### Assignment:
Look through the material and copy each line holding "panel".

### Data to examine:
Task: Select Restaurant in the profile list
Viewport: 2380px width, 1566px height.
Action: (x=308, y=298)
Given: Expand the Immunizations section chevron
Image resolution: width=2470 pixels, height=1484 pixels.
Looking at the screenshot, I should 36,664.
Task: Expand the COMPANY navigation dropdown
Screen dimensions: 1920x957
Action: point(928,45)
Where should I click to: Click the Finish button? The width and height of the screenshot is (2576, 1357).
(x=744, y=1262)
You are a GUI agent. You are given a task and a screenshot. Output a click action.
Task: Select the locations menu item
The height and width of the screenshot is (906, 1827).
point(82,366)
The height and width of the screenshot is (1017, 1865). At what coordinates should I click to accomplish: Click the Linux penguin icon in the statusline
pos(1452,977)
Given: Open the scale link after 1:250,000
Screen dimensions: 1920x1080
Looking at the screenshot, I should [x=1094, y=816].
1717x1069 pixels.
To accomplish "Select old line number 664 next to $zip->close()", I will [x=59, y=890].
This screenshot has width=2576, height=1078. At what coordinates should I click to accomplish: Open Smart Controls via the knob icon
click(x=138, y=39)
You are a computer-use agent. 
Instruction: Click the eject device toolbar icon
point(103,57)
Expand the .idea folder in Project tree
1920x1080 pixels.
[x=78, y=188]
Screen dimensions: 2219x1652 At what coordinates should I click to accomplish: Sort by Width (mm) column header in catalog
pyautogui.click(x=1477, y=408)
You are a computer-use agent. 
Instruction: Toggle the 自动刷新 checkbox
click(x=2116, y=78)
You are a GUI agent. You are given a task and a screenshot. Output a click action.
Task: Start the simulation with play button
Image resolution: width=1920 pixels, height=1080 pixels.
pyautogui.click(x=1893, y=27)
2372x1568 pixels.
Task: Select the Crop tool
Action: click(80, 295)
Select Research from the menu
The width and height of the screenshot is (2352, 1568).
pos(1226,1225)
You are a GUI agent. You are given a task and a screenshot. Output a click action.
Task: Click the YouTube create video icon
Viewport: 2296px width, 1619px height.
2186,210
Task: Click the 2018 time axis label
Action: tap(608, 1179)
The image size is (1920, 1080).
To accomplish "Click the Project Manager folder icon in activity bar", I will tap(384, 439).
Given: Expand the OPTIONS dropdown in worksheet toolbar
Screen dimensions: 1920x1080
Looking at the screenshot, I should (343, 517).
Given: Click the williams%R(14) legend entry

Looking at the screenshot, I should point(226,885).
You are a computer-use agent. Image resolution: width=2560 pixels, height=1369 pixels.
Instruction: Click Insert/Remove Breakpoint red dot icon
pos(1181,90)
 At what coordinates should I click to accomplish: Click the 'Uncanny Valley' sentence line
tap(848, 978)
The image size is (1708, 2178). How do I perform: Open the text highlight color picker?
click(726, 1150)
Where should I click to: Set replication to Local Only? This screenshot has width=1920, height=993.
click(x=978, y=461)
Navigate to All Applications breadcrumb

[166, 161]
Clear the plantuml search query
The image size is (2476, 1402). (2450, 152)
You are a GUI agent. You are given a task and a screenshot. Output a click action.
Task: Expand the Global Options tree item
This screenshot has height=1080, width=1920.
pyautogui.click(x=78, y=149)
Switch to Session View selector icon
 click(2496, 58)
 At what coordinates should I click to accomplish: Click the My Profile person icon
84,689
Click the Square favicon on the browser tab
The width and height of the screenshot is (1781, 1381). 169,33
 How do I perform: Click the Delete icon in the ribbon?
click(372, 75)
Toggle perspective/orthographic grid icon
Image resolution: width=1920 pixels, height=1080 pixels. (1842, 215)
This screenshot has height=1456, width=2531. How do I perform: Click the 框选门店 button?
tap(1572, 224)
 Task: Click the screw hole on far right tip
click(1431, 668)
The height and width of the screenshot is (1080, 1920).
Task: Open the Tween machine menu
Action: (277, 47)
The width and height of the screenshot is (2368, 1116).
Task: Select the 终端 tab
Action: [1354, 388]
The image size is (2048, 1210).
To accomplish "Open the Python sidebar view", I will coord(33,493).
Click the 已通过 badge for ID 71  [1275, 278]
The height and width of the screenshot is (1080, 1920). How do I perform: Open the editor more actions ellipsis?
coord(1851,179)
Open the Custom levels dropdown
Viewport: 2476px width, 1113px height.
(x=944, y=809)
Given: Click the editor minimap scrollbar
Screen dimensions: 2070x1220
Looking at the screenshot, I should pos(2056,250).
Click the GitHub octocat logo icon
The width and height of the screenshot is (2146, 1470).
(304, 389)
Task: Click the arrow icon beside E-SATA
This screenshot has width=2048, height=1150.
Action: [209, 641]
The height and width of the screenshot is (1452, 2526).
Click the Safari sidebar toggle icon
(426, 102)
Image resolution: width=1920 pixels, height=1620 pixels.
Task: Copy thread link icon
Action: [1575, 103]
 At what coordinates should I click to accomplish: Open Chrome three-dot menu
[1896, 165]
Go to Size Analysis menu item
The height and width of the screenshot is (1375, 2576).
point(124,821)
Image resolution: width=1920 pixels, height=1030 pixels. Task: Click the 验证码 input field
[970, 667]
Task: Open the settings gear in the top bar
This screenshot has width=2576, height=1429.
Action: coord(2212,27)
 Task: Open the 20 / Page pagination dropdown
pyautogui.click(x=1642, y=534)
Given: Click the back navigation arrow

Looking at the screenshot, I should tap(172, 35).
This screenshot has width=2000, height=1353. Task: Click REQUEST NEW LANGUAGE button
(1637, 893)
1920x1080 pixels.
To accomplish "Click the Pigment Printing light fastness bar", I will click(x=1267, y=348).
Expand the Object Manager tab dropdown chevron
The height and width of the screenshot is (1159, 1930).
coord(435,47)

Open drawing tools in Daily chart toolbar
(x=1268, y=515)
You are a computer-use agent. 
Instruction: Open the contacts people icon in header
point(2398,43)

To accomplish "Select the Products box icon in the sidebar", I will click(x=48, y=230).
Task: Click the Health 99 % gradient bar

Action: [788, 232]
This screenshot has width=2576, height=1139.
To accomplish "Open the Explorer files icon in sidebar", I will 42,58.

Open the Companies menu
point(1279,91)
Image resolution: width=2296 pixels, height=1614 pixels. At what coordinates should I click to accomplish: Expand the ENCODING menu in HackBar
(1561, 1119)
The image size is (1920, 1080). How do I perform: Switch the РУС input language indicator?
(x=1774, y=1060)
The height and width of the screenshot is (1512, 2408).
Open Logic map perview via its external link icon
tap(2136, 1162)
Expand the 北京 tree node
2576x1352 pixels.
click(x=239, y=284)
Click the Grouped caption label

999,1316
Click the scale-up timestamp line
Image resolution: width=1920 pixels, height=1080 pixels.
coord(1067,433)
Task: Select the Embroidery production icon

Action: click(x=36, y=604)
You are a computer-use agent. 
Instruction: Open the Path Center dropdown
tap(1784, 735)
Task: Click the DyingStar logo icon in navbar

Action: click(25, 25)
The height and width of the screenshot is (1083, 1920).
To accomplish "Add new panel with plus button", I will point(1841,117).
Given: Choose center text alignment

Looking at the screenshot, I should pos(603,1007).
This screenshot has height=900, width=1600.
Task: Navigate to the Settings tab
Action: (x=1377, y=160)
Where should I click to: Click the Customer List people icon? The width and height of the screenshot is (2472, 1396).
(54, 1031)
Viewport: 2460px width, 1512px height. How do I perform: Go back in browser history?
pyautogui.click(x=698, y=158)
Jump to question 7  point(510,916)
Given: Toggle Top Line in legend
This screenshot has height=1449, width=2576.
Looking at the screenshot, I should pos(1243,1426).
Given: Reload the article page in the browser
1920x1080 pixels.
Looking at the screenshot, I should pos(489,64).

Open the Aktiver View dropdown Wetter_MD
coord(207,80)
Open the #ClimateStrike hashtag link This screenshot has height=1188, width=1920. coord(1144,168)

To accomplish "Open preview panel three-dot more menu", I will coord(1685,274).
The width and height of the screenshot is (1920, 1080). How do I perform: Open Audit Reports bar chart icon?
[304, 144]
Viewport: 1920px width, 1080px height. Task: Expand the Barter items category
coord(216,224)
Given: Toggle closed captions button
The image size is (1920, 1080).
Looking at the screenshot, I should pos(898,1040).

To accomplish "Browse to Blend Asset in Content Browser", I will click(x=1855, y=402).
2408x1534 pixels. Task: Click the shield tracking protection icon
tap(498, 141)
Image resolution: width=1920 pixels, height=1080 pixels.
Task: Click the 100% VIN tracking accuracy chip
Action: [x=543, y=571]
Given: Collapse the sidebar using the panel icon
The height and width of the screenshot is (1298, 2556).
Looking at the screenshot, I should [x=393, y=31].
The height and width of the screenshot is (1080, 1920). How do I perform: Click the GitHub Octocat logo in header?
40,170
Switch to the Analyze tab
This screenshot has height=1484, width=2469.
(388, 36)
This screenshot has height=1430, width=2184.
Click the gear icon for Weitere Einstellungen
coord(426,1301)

### Solution:
To accomplish "Add new panel with plus button", I will point(1841,117).
To accomplish "Open preview panel three-dot more menu", I will coord(1685,274).
Given: Collapse the sidebar using the panel icon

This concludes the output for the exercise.